One year after the conclusion of the Joint European Torus (JET)’s final scientific experiments, crucial findings are emerging that will play a key role in advancing future fusion machines, according to the UK Atomic Energy Authority (UKAEA).
JET, located at the UKAEA Culham Campus in Oxfordshire, was one of the world’s largest and most powerful operational tokamaks. It was closed in December 2023 after 40 years of operation and has transitioned into the next stage of its lifecycle: the JET Decommissioning and Repurposing programme.
Findings from the last experiments conducted using JET have resulted in the submission of 96 research papers to various scientific journals, including 18 led by UKAEA scientist as first authors in 2024 alone.
It was until recently the only tokamak able to use the hydrogen isotopes, deuterium and tritium, in its fuel mix to produce fusion plasmas. This fuel combination is regarded as the powerplant-grade fuel of the future.
JET’s final deuterium-tritium experiments (DTE3), focused on three key areas: plasma science, materials science and neutronics. UKAEA says several impactful achievements from the DTE3 experiments are advancing the understanding of plasma science and operational techniques for future tokamaks.
In plasma science these include:
A significant reduction in the high heat impact on the machine’s inner walls, enhancing durability and efficiency.
Deeper insights into the periodical instability that occurs in the edge of the plasma in tokamaks, known as Edge Localised Modes (ELMs), which are critical to maintaining plasma confinement.
The first successful demonstration of controlling high fusion power in real-time by adjusting the mix of deuterium and tritium in the fuel, essential for maintaining stable plasma conditions.
In materials science they include:
The pioneering use of lasers to measure the amount of tritium deposited on the machine’s inner walls between plasma experiments, enabling more precise fuel management and recycling.
In neutronics:
In-depth analysis of the impact of neutrons on the various machine components, conducted only for the second time in a tokamak environment using powerplant-grade fuels. This testing involved materials such as tungsten and the alloys, cooper chromium zirconium (CuCrZr) and EUROFER – chosen for their high thermal resilience and low activation properties. The findings have enhanced confidence in predicting activation levels in these materials during fusion operations.

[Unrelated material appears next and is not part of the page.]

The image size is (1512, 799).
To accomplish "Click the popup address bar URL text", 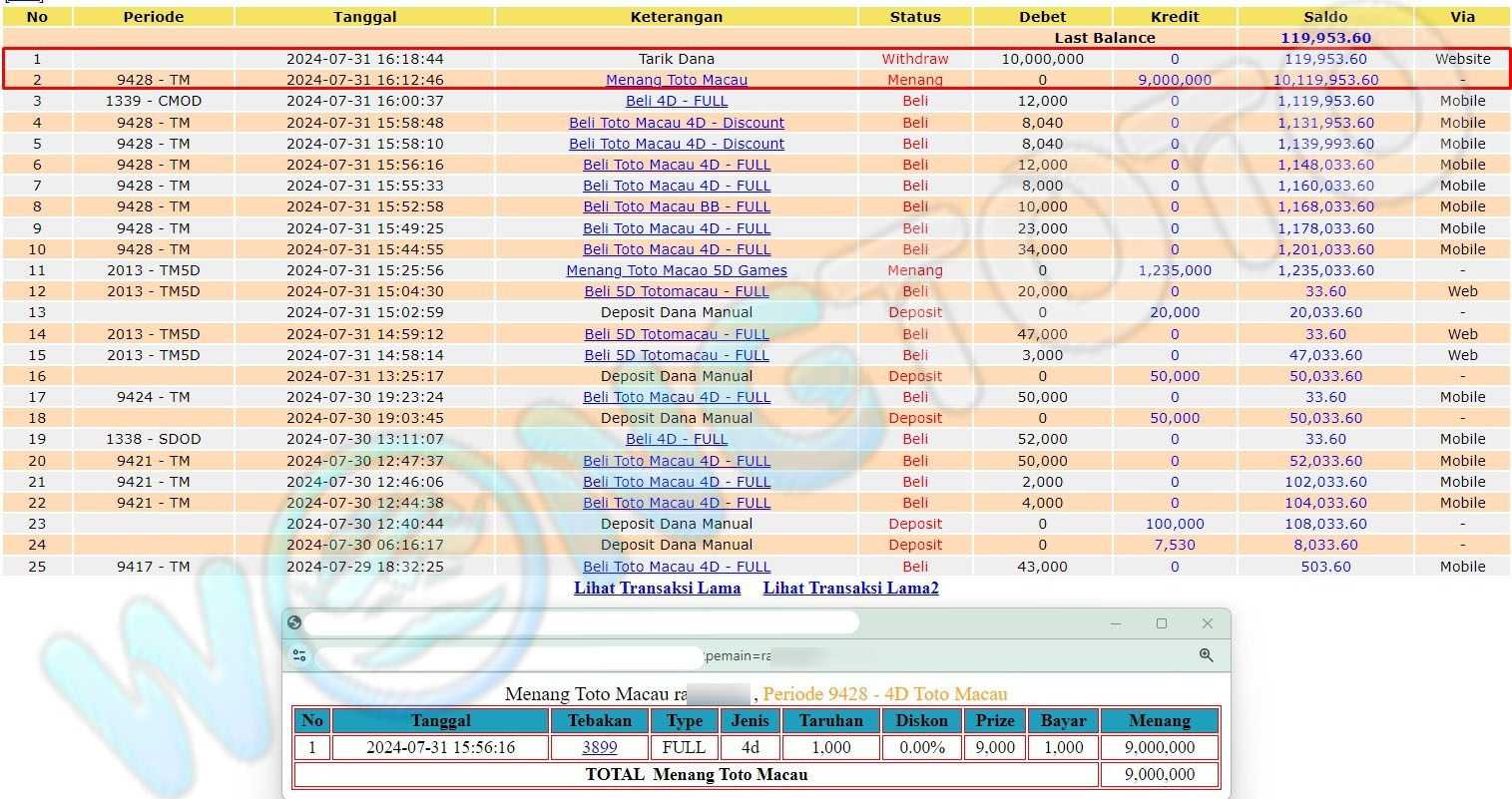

Beyond these experiments, JET’s DTE3 experiments also provided valuable insights into optimising materials for use in extreme environments, improving inner-vessel efficiency and informing the designs of next generation fusion machines.
Following the DTE3 experiments, final deuterium-deuterium experiments were conducted during which they pushed JET’s operational boundaries. A notable achievement was the successful use of negative triangularity, also known as an ‘inverted plasma configuration’, in pulses lasting up to a minute for the first time. A pulse is the duration a plasma is maintained within the machine’s inner vessel.
Negative triangularity in a fusion plasma refers to plasma’s specific shape inside a tokamak. The use of negative triangularity showed an improvement to the plasma’s performance, enhancing confinement and plasma stability. In this configuration, the plasma’s top and bottom curves bend inward, giving it a D-like appearance. This contrasts with the more common positive triangularity, where the top and bottom of the plasma curve outward.
Joelle Mailloux, JET Science Programme Leader at UKAEA, said over the past year, UKAEA has carried out data validation and diagnostics calibrations, ensuring the data quality corresponds to the exceptional results of the JET experiments in 2022 and 2023. This has allowed more than 300 EUROfusion scientists from 30 research units from across Europe, including UKAEA to analyse and model the data from JET.”
Collaborative workshops have been hosted the Culham Campus to boost the data analysis of DTE3, to complete the understanding of the physics mechanisms behind the results and explore their applicability to future tokamaks using deuterium and tritium fuels through numerical simulations. More workshops are planned in the coming years to continue this critical work.
The learnings from repurposing and decommissioning JET are expected to last until around 2040, in which time it will provide unparalleled insights to aid the design and development of future fusion machines. JET demonstrated its capability to consistently generate fusion energy, achieving a world record in 2023 by producing 69 megajoules of high power over five seconds. This feat was accomplished using just 0.2. milligrams of fuel – the equivalent weight of a fruit fly.
UKAEA is continuing to conduct experiments through its MAST Upgrade machine.